Task to complete: Your output must match the records exactly, line for line.

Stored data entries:
┄┄┄┄┄┄┄┄┄┄┄┄┄┄┄┄┄┄┄┄
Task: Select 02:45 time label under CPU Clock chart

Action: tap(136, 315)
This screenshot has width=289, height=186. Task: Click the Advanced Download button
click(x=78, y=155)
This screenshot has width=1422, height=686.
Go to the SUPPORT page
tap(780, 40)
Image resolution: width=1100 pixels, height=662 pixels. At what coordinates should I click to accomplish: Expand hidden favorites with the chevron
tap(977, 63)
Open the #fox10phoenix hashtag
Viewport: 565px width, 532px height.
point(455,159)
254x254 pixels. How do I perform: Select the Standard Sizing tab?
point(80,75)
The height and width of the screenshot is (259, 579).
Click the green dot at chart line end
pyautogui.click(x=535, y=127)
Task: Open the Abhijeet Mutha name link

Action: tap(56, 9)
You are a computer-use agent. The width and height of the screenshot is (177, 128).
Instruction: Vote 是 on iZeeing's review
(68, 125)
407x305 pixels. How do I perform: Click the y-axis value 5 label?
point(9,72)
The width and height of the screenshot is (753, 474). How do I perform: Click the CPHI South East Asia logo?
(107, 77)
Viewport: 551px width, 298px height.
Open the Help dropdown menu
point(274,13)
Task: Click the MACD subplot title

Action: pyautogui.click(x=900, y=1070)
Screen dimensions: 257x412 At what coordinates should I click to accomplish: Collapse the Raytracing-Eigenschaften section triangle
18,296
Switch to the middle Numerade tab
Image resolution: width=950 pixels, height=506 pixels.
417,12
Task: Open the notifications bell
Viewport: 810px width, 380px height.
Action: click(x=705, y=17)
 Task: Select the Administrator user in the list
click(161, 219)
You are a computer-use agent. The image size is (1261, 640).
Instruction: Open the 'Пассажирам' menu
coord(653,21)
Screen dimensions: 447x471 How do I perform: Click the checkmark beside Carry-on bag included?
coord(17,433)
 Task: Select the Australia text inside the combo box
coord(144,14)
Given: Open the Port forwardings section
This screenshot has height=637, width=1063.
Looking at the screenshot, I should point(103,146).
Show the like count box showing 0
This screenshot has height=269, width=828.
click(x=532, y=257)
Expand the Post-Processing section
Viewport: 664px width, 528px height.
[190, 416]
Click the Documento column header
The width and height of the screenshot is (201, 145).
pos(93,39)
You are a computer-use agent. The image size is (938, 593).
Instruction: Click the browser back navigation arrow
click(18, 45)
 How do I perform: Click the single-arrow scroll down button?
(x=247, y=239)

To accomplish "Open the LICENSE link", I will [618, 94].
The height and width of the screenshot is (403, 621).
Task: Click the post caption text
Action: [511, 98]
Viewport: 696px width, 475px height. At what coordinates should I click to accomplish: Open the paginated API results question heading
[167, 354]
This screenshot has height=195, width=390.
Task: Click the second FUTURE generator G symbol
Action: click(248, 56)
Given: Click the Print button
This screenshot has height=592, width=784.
┄┄┄┄┄┄┄┄┄┄┄┄┄┄┄┄┄┄┄┄
Written solution:
Task: Select 02:45 time label under CPU Clock chart

Action: tap(136, 315)
This screenshot has width=289, height=186. Task: Click the Advanced Download button
click(x=78, y=155)
This screenshot has width=1422, height=686.
Go to the SUPPORT page
tap(780, 40)
Image resolution: width=1100 pixels, height=662 pixels. At what coordinates should I click to accomplish: Expand hidden favorites with the chevron
tap(977, 63)
Open the #fox10phoenix hashtag
Viewport: 565px width, 532px height.
point(455,159)
254x254 pixels. How do I perform: Select the Standard Sizing tab?
point(80,75)
The height and width of the screenshot is (259, 579).
Click the green dot at chart line end
pyautogui.click(x=535, y=127)
Task: Open the Abhijeet Mutha name link

Action: tap(56, 9)
You are a computer-use agent. The width and height of the screenshot is (177, 128).
Instruction: Vote 是 on iZeeing's review
(68, 125)
407x305 pixels. How do I perform: Click the y-axis value 5 label?
point(9,72)
The width and height of the screenshot is (753, 474). How do I perform: Click the CPHI South East Asia logo?
(107, 77)
Viewport: 551px width, 298px height.
Open the Help dropdown menu
point(274,13)
Task: Click the MACD subplot title

Action: pyautogui.click(x=900, y=1070)
Screen dimensions: 257x412 At what coordinates should I click to accomplish: Collapse the Raytracing-Eigenschaften section triangle
18,296
Switch to the middle Numerade tab
Image resolution: width=950 pixels, height=506 pixels.
417,12
Task: Open the notifications bell
Viewport: 810px width, 380px height.
Action: click(x=705, y=17)
 Task: Select the Administrator user in the list
click(161, 219)
You are a computer-use agent. The image size is (1261, 640).
Instruction: Open the 'Пассажирам' menu
coord(653,21)
Screen dimensions: 447x471 How do I perform: Click the checkmark beside Carry-on bag included?
coord(17,433)
 Task: Select the Australia text inside the combo box
coord(144,14)
Given: Open the Port forwardings section
This screenshot has height=637, width=1063.
Looking at the screenshot, I should point(103,146).
Show the like count box showing 0
This screenshot has height=269, width=828.
click(x=532, y=257)
Expand the Post-Processing section
Viewport: 664px width, 528px height.
[190, 416]
Click the Documento column header
The width and height of the screenshot is (201, 145).
pos(93,39)
You are a computer-use agent. The image size is (938, 593).
Instruction: Click the browser back navigation arrow
click(18, 45)
 How do I perform: Click the single-arrow scroll down button?
(x=247, y=239)

To accomplish "Open the LICENSE link", I will [618, 94].
The height and width of the screenshot is (403, 621).
Task: Click the post caption text
Action: [511, 98]
Viewport: 696px width, 475px height. At what coordinates should I click to accomplish: Open the paginated API results question heading
[167, 354]
This screenshot has height=195, width=390.
Task: Click the second FUTURE generator G symbol
Action: click(248, 56)
Given: Click the Print button
This screenshot has height=592, width=784.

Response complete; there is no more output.